» TRECHO DA PÁGINA:
+===+
O ano que entra agora marca um século desde o Nobel de Einstein. A Física voava então, em 1921, e não era ainda nem a teoria da relatividade que se premiava. Para um físico ordinário do século XX, Einstein é a maior referência em avanço realizado em conhecimento científico. O Nobel de Einstein resultou, por associação, em conferência de status de gênio para todos aqueles outros que vieram então a se tornar também recipientes deste prêmio na área de ciência. E o próprio prêmio consolidou a partir daí sua condição de pináculo de realização científica humana. Pelo menos era assim até algum tempo atrás...
Quase meio século depois do Nobel de Einstein inventaram o Nobel de Economia. Esta não é a ciência triste, mas, quanto mais macro for sua concepção, mais limitada ao alcance de uma ciência social esta será, além de inextrincável da política, uma costela da política. Tal qual ocorreu lá atrás, no início da expansão científica, com Galileu e Newton, e também com Schumpeter, nesta nova “ciência”, o maior economista histórico ficou de fora do Nobel, pois não há premiação post mortem.
Keynes faleceu quase um quarto de século antes da invenção desta condecoração-mor na sua área de conhecimento. Mas para um economista ordinário do século XX, e do começo do XXI, Keynes é a maior referência em avanço da análise econômica, literalizada em sua obra magna, The General Theory... Afinal de contas, a partir de 2008, setenta anos depois da depressão dos anos 30, de um jeito ou do outro, tiveram que resgatar o demand doctor, o pai do déficit público virtuoso, com inédita e inesperada convicção de aplicabilidade.
Einstein e Keynes, contemporâneos entre si, tomavam o mundo em um abraço, de forma integral, em busca de uma teoria unificadora de todas as forças, de uma macro de todas as variáveis. Gigantes foram em sua inteligência e ambição transformadora. De tal forma, e refletindo os seus tempos e momentos da evolução humana e social, que, muito além da ciência, se envolveram e se posicionaram na política, em debates intelectuais e em questões da própria natureza humana.
Quando Hitler se tornou chanceler, em 1933, Einstein não mais retornou a Berlim, onde morava, e um pouco depois se mudou para Princeton. Pacifista, ele receava a bomba nuclear desenvolvida pelos alemães, e acabou causando a intensificação do foco dos americanos no projeto Manhattan (bomba atômica). Seus escritos não científicos têm um lado mais simples e suas tendências políticas e pessoais eram claras e proclamadas: pacifismo, socialismo, defesa dos negros e dos judeus. Para ele, imaginação vinha antes do conhecimento. Einstein, o violinista, valorizava as artes e sua forma de conexão intuitiva, além do alcance da consciência. Este era o lado complementar e concomitante do cientista.
+===+
» DADOS BRUTOS:
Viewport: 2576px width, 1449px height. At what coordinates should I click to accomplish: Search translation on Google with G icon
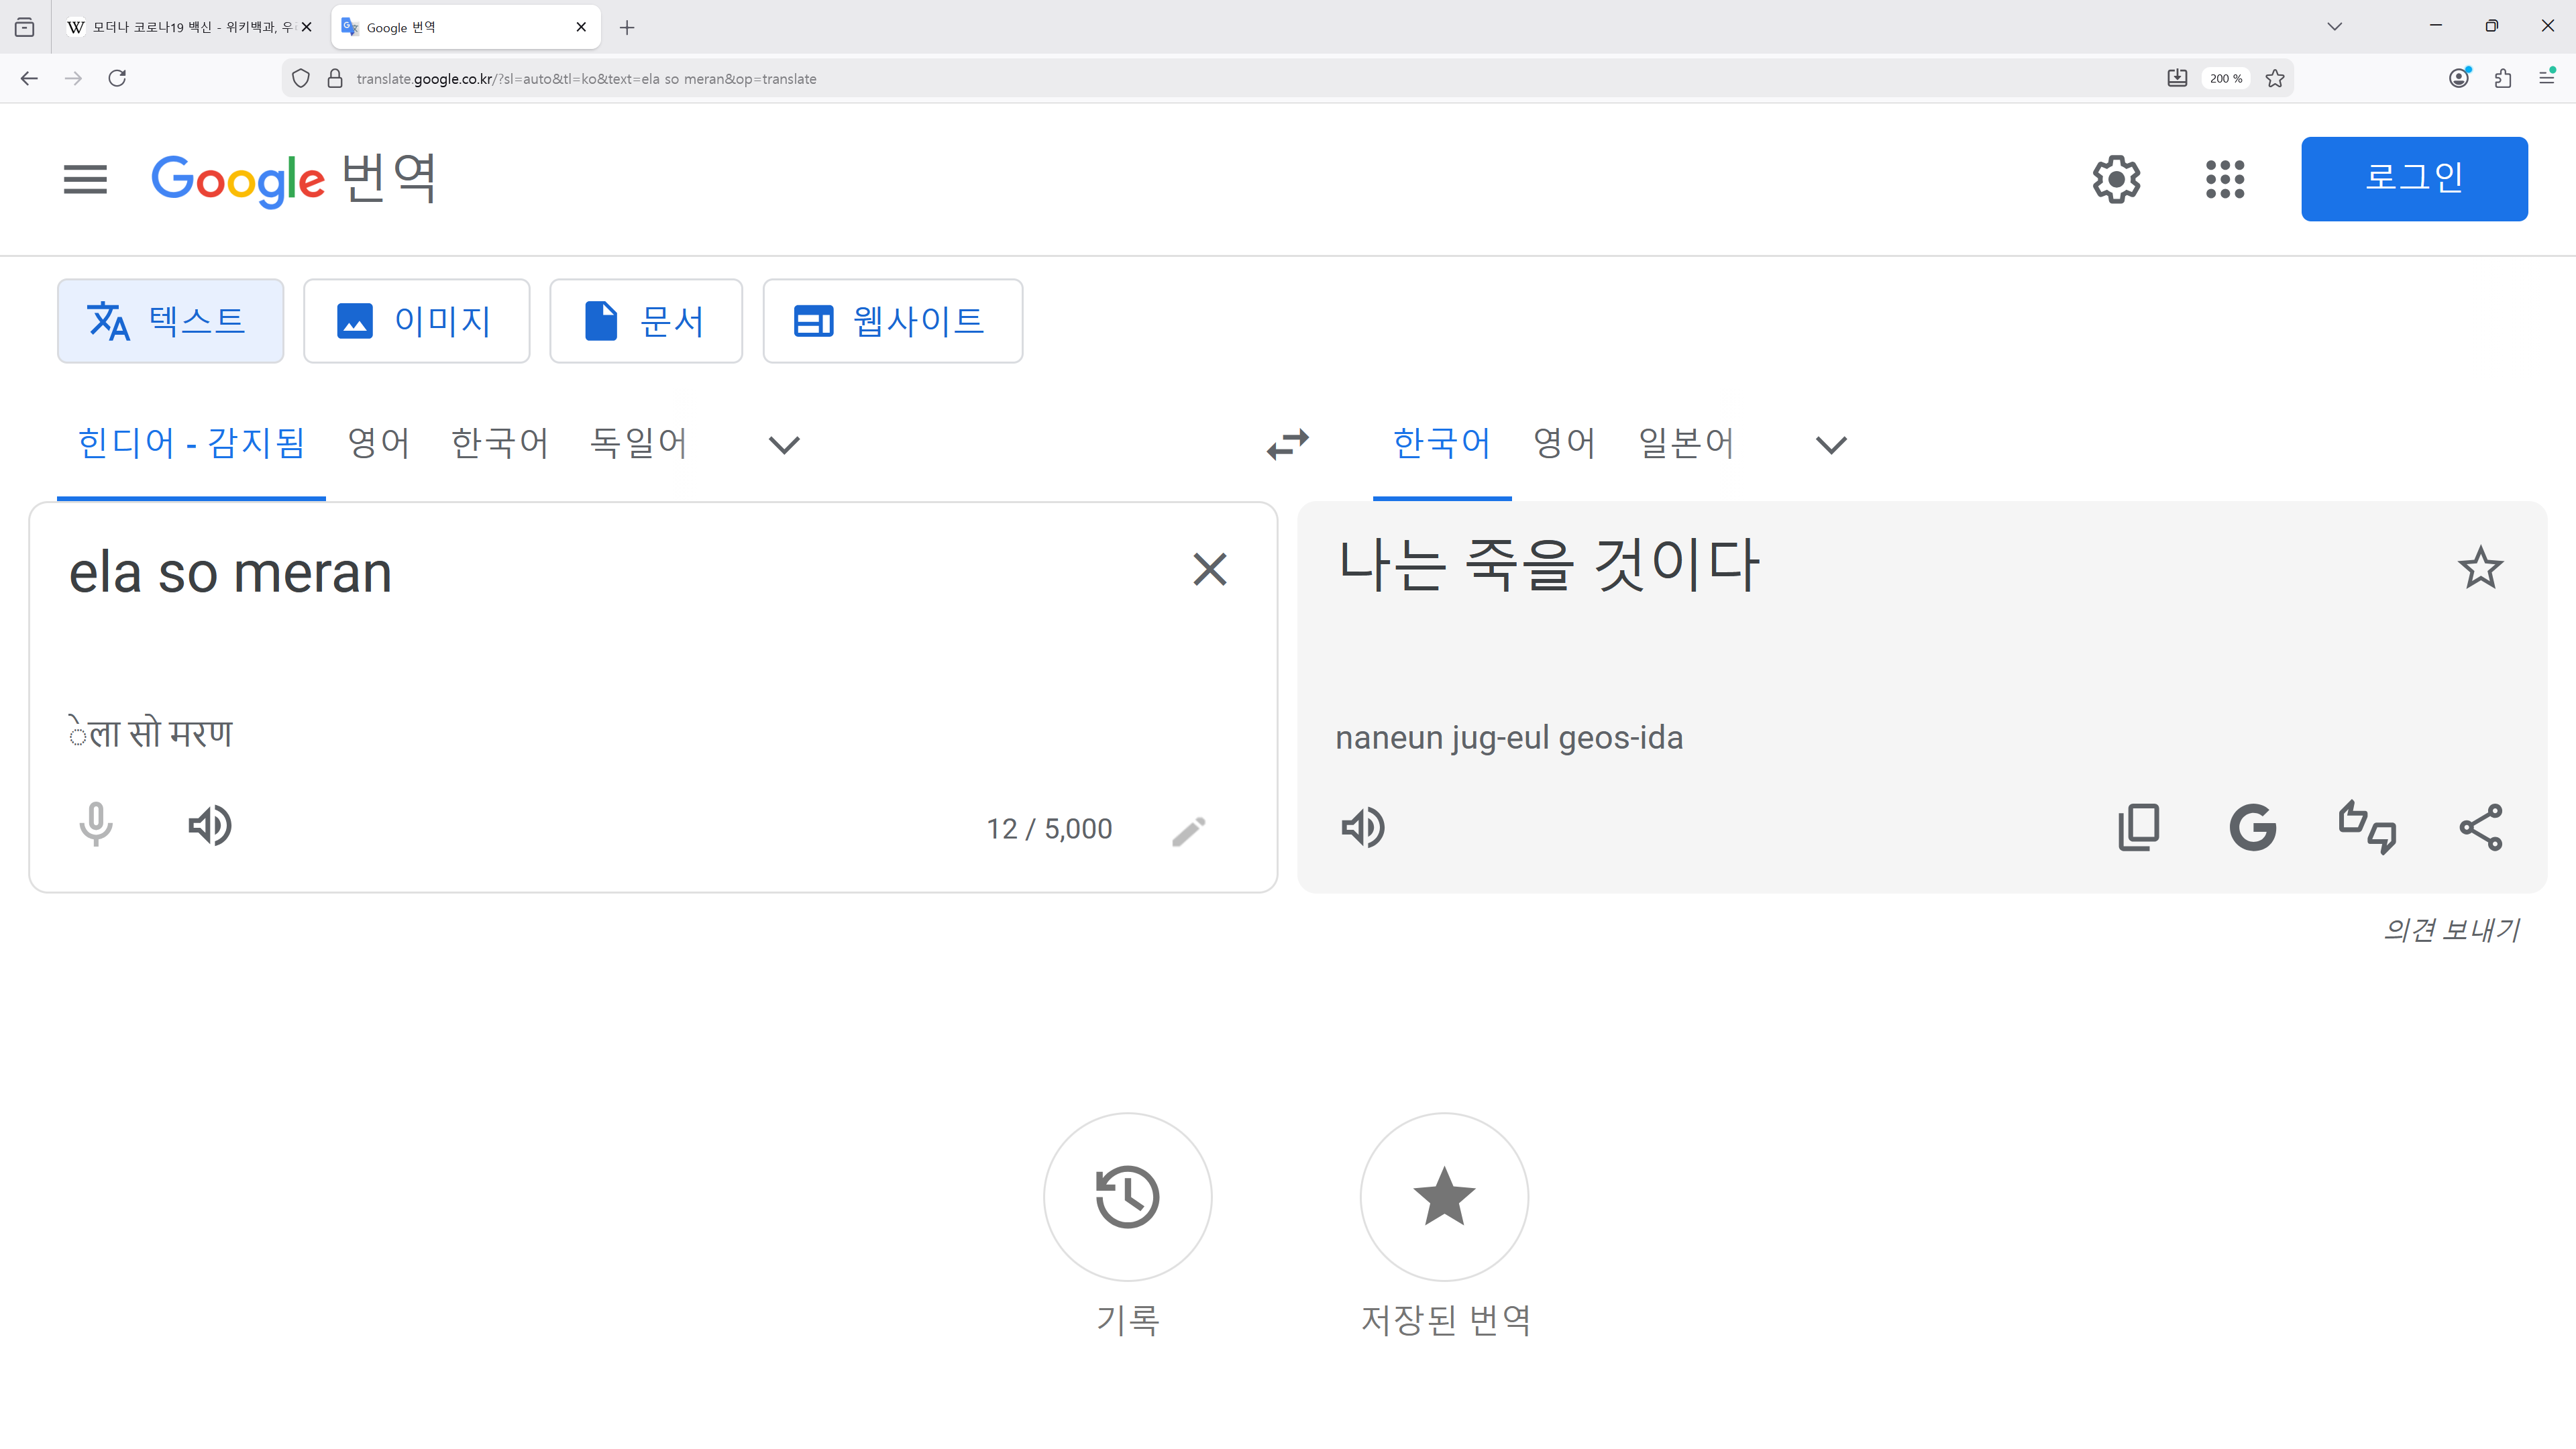coord(2252,828)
+===+
» TAREFAS:
- A) Imprima, sem mudar nada, o trecho do texto sobre Einstein e Keynes que vai de "Einstein e Keynes, contemporâneos" até "própria natureza humana.", com esses dois pontos incluídos.
- B) Passe para o inglês esta frase do texto sobre Einstein e Keynes: "Para ele, imaginação vinha antes do conhecimento."
- C) Dê continuidade ao texto sobre Einstein e Keynes, começando logo depois da última frase dele.

» RESPOSTAS POR TAREFA:
- A)
Einstein e Keynes, contemporâneos entre si, tomavam o mundo em um abraço, de forma integral, em busca de uma teoria unificadora de todas as forças, de uma macro de todas as variáveis. Gigantes foram em sua inteligência e ambição transformadora. De tal forma, e refletindo os seus tempos e momentos da evolução humana e social, que, muito além da ciência, se envolveram e se posicionaram na política, em debates intelectuais e em questões da própria natureza humana.

- B) For him, imagination came before knowledge.

- C)
Já Keynes alardeou, em 1919, que o que fizeram com a Alemanha no Tratado de Versalhes iria acabar mal, e não deu outra. A ele se atribui a condição de fundador intelectual das grandes instituições financeiras multilaterais internacionais do pós-guerra. Era o gestor do endowment do King’s College, em Cambridge. Membro do grupo de intelectuais de Bloomsbury, amigo de Virginia Woolf, casado com uma bailarina russa, Keynes lamentava não ser um artista. Adorava teatro e se tornou um substancial colecionador, e investidor, da melhor arte. Keynes, o economista larger-than-life.
Einstein e Keynes partiram desta vida e a segunda metade do século XX viu a ciência galopar, o liberalismo e a democracia, de um jeito ou do outro, avançarem mundo afora, e o crescimento econômico global, de um jeito ou do outro, se compor. Bem-estar material e liberdade, nesta ordem, como parâmetros protagonistas, e sob algum questionamento, ditaram o caminho existencial, sob a liderança do tio Sam. A tecnologia, filha da ciência, possibilitaria tudo. E a educação, como uma função reação, se adaptou.
No final do século XX, Jacques Barzun, quase centenário, fechou seu livro, From Dawn to Decadence, com uma brincadeira de adivinhação. Depois de mapear por mil páginas a trajetória da Renascença até o Pós-Modernismo, deixando entendido que a humanidade já havia esticado até o limite a sua capacidade de criação e inovação artística dos últimos 500 anos, Barzun arrisca uma fotografia do mundo daqui uns 300 anos. Em meio a uma vida padronizada e automatizada, em meio aos quatrilhões de dados produzidos corriqueiramente na vida futura, algum arqueólogo fortuito das humanidades, que houvesse sobrado então, descobriria as artes que foram produzidas meio milênio antes e esquecidas. Tal qual os renascentistas descobrindo a antiguidade e turbinando a evolução, em 2300 viveríamos uma espécie de pequeno revival das artes de meio milênio antes, aquela monumental a partir do humanismo. Seria isto, com sorte, o máximo que poderia acontecer.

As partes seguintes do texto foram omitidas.